[Brano proposto]
◇ ◇ ◇ ◇ ◇ ◇ ◇

«Eravamo almeno 50 bambini, soprattutto femmine. Mangiavamo bene e tanto: pasta, riso, pane, pesce. Ogni tanto arrivavano altri bambini. E ogni due settimane circa, un bianco che parlava portoghese ne portava via un gruppetto. Diceva di portarli a una festa, ma loro non tornavano più. Ci siamo accorti che, ogni volta che se ne andava, poco dopo sentivamo partire degli aerei dalla vicina base militare».
È la storia incredibile che Nene ha raccontato a padre Silvano Daldosso, sacerdote fidei donum di Verona, una domenica di fine giugno 2009. Il missionario, di origine italiana, era arrivato in una comunità cristiana, vicino a Napera, nella parrocchia di Namahaca, per una delle sue periodiche visite. Mentre si apprestava a celebrare l'Eucaristia, l'animatore della comunità gli si è avvicinato, gli ha presentato la bambina - «un catechista l'ha trovata mentre vagava da sola» - e ha insistito perché ascoltasse la sua storia.
Nene affermava di essere originaria di Monapo, un distretto lontano molte ore di strada, e di essere riuscita a fuggire da «una casa di bianchi», dov'era prigioniera da anni con altri coetanei. «C'erano tante camere da letto. Ma noi non potevamo mai uscire. C'era permesso giocare solo in casa. Fuori c'erano sempre delle guardie, di giorno e di notte».

◇ ◇ ◇ ◇ ◇ ◇ ◇

[Esercizi proposti]
1. Trascrivi dal brano proposto il passo che va da "È la storia" a "la sua storia.".
2. Traduci in inglese questa frase del brano proposto: «Fuori c'erano sempre delle guardie, di giorno e di notte».

[Righe di dati]
◇ ◇ ◇ ◇ ◇ ◇ ◇

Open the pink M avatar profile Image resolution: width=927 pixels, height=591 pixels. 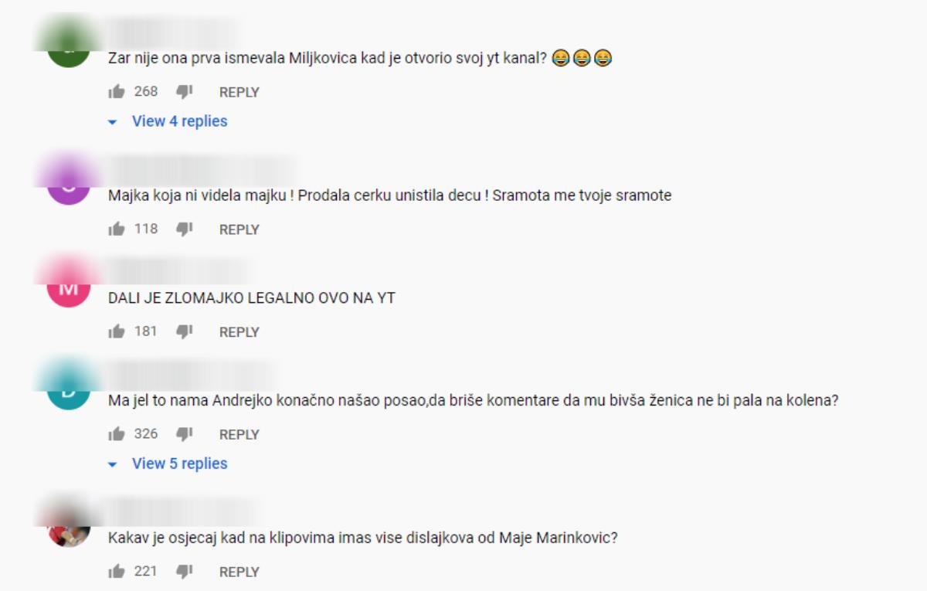[x=69, y=287]
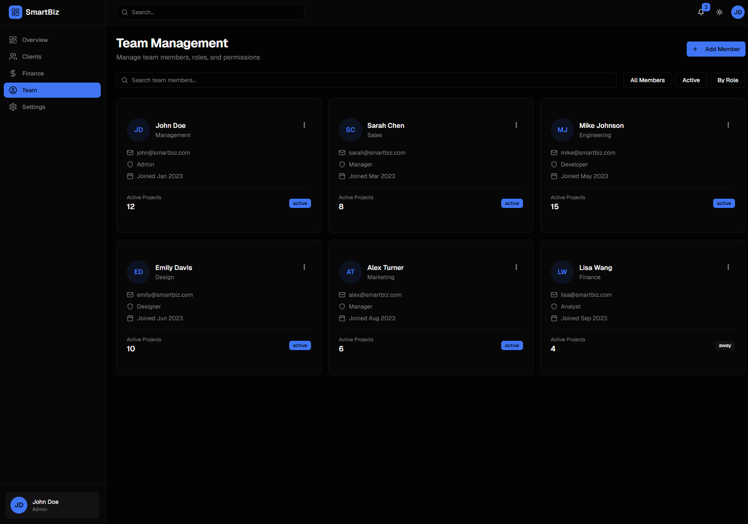This screenshot has height=524, width=748.
Task: Open the Team section in the sidebar
Action: click(x=52, y=90)
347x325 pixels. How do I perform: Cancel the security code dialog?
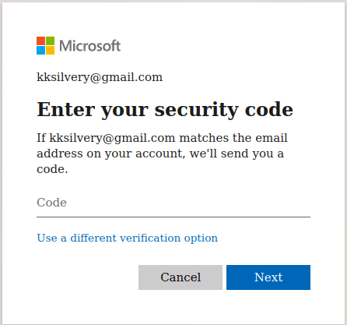pyautogui.click(x=181, y=277)
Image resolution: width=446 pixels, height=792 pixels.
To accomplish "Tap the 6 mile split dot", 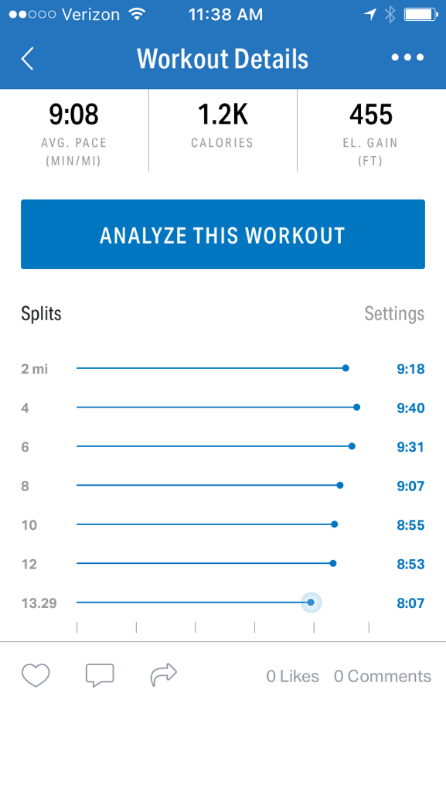I will (x=352, y=446).
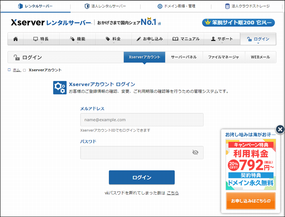The image size is (285, 217).
Task: Click the こちら password reset link
Action: click(173, 193)
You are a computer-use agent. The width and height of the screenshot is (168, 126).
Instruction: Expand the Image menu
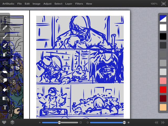36,4
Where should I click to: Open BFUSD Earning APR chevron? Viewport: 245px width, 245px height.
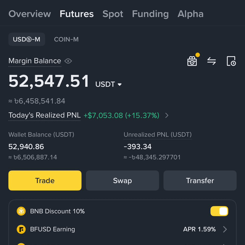[x=225, y=229]
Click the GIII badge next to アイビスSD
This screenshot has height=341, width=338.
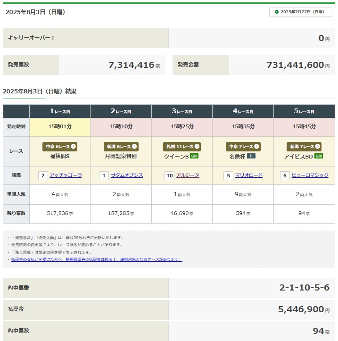point(319,156)
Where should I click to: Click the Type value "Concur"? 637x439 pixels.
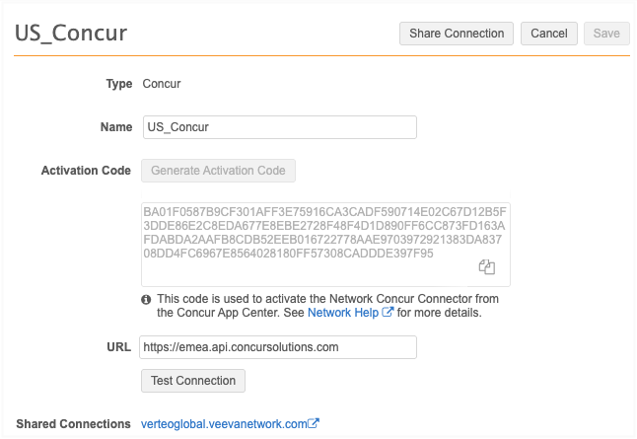tap(162, 84)
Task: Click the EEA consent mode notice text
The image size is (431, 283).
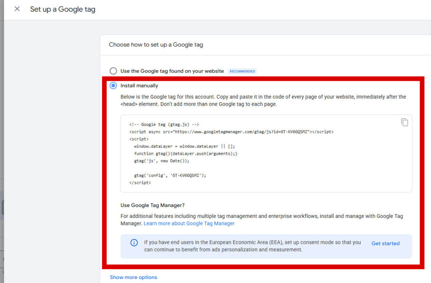Action: [253, 246]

◇ ◇ ◇ ◇ ◇ ◇ ◇

[Soluzioni in ordine]
1.
È la storia incredibile che Nene ha raccontato a padre Silvano Daldosso, sacerdote fidei donum di Verona, una domenica di fine giugno 2009. Il missionario, di origine italiana, era arrivato in una comunità cristiana, vicino a Napera, nella parrocchia di Namahaca, per una delle sue periodiche visite. Mentre si apprestava a celebrare l'Eucaristia, l'animatore della comunità gli si è avvicinato, gli ha presentato la bambina - «un catechista l'ha trovata mentre vagava da sola» - e ha insistito perché ascoltasse la sua storia.

2. Outside there were always guards, day and night.